● Aim of the exercise
Every single record needs to be restated word for word.

Records excerpted from a collection
_ _ _

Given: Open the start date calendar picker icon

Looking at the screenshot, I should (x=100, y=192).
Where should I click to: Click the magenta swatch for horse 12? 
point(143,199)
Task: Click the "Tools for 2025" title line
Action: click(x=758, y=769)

_ _ _

● Written reply
Given: Open the start date calendar picker icon

Looking at the screenshot, I should (x=100, y=192).
Where should I click to: Click the magenta swatch for horse 12? 
point(143,199)
Task: Click the "Tools for 2025" title line
Action: click(x=758, y=769)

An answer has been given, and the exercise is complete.